Transnasal Insufflation: A New Approach in the Treatment of Obstructive Sleep Apnea Syndrome?



Fig. 11.1
A patient treated with transnasal insufflation (TNI)



Several studies have shown that TNI improves oxygenation, increases end-inspiratory lung volume, reduces airway resistance, increases functional residual capacity, and flushes nasopharyngeal dead space (thus reducing CO2 rebreathing) [4].

The nasopharynx facilitates the humidification and warming of inspired gases through contact with its large surface, but this generates an appreciable resistance to the gas flow. However, TNI minimizes the inspiratory resistance of the nasopharynx by providing a nasopharyngeal gas flow that matches or exceeds the patient’s peak inspiratory flow. The resulting change in resistance translates into a decrease in resistive work of breathing (WOB) [4].

Parke et al. [5] measured airway pressure during TNI at 30, 40, and 50 l/min in healthy individuals with both open and closed mouth. They found a positive linear relationship between the flow imposed and airway pressure. In patients recovering from cardiac surgery, a mean positive airway pressure of 2.7 cmH2O was measured with a flow of 35 l/min with the mouth closed. In healthy individuals, TNI generated a flow-dependent median positive expiratory pressure of 7.4 cmH2O at 60 l/min with the mouth closed [6]. However, a large interpatient variability was reported, probably due to differences in air leak around the outer part of the nasal cannula and the wide variability in the size of the nostrils. A smaller leak may create an increased resistance to expiration, resulting in higher nasopharyngeal pressure and, therefore, in an increased positive end-expiratory pressure (PEEP) effect [5]. Although this mechanism is particularly effective in neonates, it could also be potentially useful in adult patients.

Moreover, by delivering humidified air, TNI may prevent drying of the airway, thus avoiding the consequent inflammatory response and improving mucociliary function, and could facilitate the clearance of secretions and reduce the formation of atelectasis. Finally, conditioning (warming) of the gas mixture administered can also minimize airway constriction, resulting in a reduction of WOB, which may help to maintain effective delivery of oxygen to the lungs [4].

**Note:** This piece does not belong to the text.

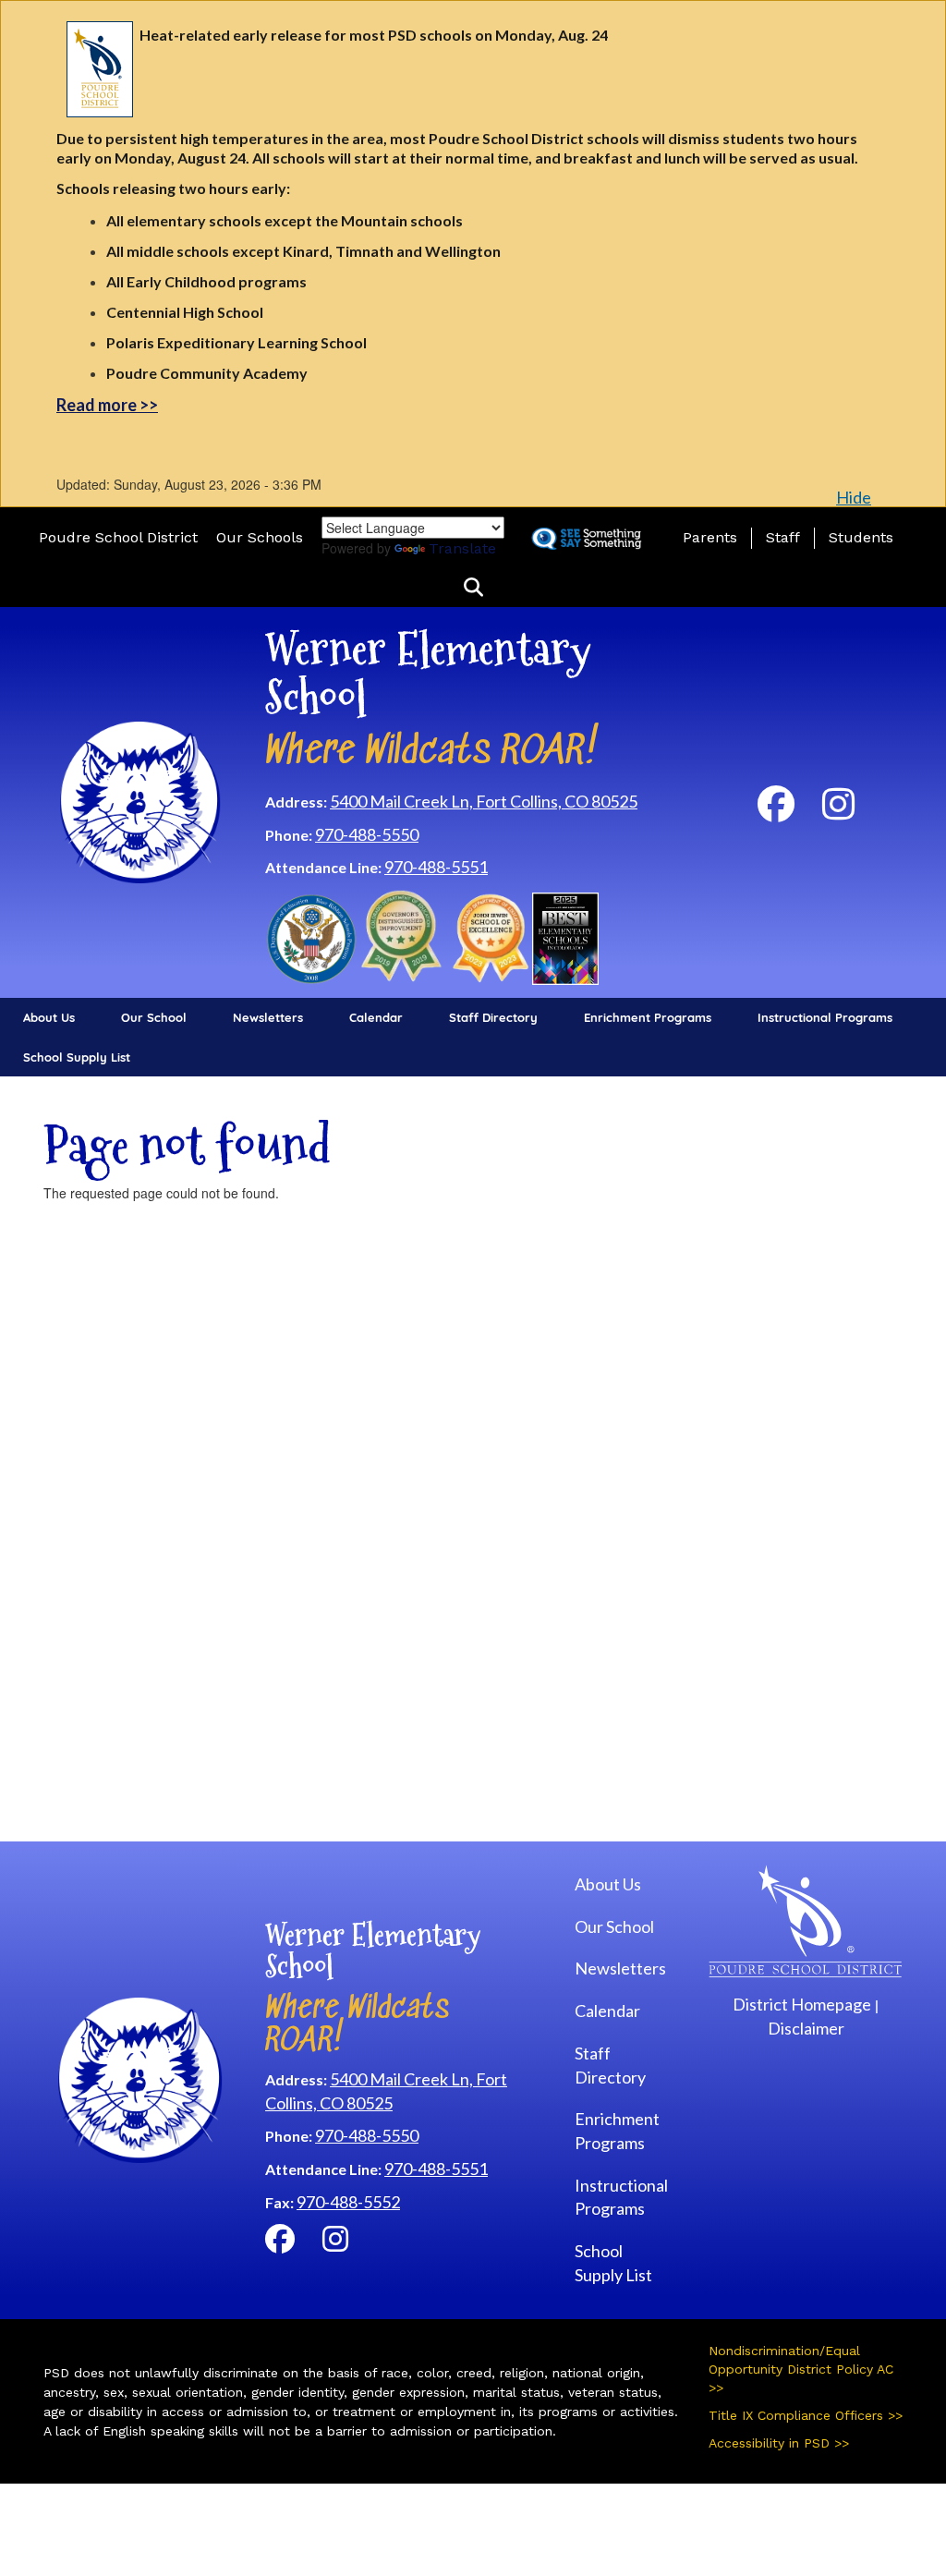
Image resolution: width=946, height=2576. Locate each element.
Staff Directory (493, 1017)
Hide (853, 497)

11.2.3 TNI in Children with OSA


CPAP is the most effective treatment option for children with OSA who are not eligible for surgical interventions (adenotonsillectomy is the treatment of choice when there is adenoid or tonsil hypertrophy), whose parents refuse adenotonsillectomy, or who have residual OSA after surgery. However, as mentioned, adherence to CPAP is relatively low. Accordingly, a large number of children remain untreated [4].

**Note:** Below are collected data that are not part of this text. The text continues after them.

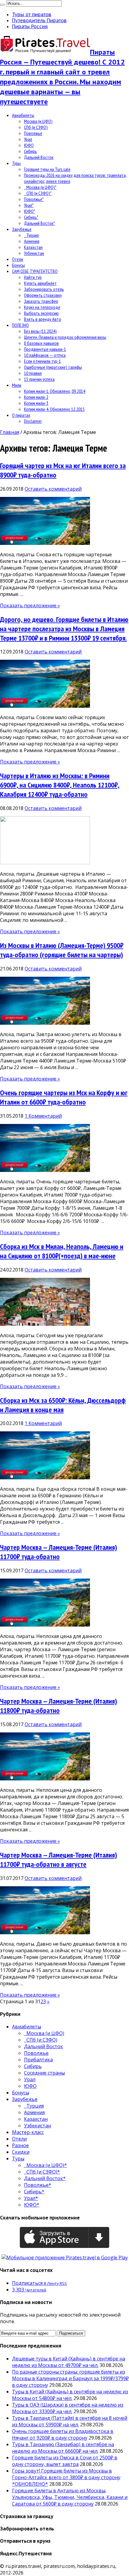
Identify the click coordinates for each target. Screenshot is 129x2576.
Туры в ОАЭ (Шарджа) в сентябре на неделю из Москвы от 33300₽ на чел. (67, 2408)
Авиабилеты (23, 115)
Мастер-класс (28, 2132)
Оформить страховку (43, 295)
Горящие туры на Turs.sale (47, 169)
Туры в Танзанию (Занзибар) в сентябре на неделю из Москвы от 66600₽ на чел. (63, 2447)
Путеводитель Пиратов (39, 20)
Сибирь (30, 151)
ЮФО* (29, 211)
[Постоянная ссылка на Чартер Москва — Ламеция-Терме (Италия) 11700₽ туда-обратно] (45, 1624)
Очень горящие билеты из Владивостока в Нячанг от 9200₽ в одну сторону (62, 2434)
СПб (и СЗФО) (36, 127)
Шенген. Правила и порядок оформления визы (65, 337)
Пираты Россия (30, 26)
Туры (16, 163)
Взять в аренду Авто (42, 319)
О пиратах (21, 415)
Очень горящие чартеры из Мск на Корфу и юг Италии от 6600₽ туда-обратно (64, 1097)
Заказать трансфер (41, 301)
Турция (31, 235)
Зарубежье (22, 229)
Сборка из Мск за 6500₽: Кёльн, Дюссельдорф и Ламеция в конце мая (63, 1405)
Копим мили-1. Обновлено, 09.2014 (54, 391)
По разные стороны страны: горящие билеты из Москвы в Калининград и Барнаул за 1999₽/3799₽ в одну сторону (70, 2378)
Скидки (20, 2152)
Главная (9, 432)
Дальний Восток (38, 157)
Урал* (29, 205)
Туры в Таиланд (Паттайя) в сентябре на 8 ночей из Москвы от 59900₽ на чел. (69, 2421)
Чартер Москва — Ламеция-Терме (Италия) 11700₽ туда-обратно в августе (58, 1859)
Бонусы (18, 265)
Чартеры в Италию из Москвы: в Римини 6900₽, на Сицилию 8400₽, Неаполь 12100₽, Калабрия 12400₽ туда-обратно (59, 785)
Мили (16, 385)
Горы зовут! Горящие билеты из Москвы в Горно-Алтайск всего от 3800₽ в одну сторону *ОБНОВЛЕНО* (66, 2477)
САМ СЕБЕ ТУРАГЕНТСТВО (35, 271)
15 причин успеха (39, 379)
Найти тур (33, 277)
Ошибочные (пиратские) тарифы (53, 367)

The use of TNI in children with OSA may offer several advantages. First, the patient interface is a nasal cannula, which is less bulky than a nasal mask and avoids facial compression. Accordingly, it might be better tolerated by children during sleep. Moreover, TNI could represent a therapeutic option even more effective than CPAP in children who showed a suboptimal response to the latter. McGinley et al. [7] assessed the effect of TNI (20 l/min of air), compared with CPAP, on upper airway obstruction in 12 children, aged 10 ± 1 years, with mild to severe OSA (2–36 events/hour), by measuring the inspiratory duty cycle and the apnea-hypopnea index (AHI) (namely, the rate of obstructive events per hour of sleep) during both rapid eye movement (REM) and non-REM sleep. They found that the improvements in AHI with TNI were similar to those with CPAP in most of the children. These results appear to be better than those previously shown in adult OSA patients [5]. A possible explanation is that TNI may be generally more effective in increasing pharyngeal pressure in children than in adults because of the relatively larger size of the nasal cannula as compared with the size of the nostrils. Alternatively, the slight increase in pharyngeal pressure might increase lung volume to a greater extent in children than in adults because of higher chest wall and lung compliance, particularly during REM sleep (when the chest wall musculature is hypotonic).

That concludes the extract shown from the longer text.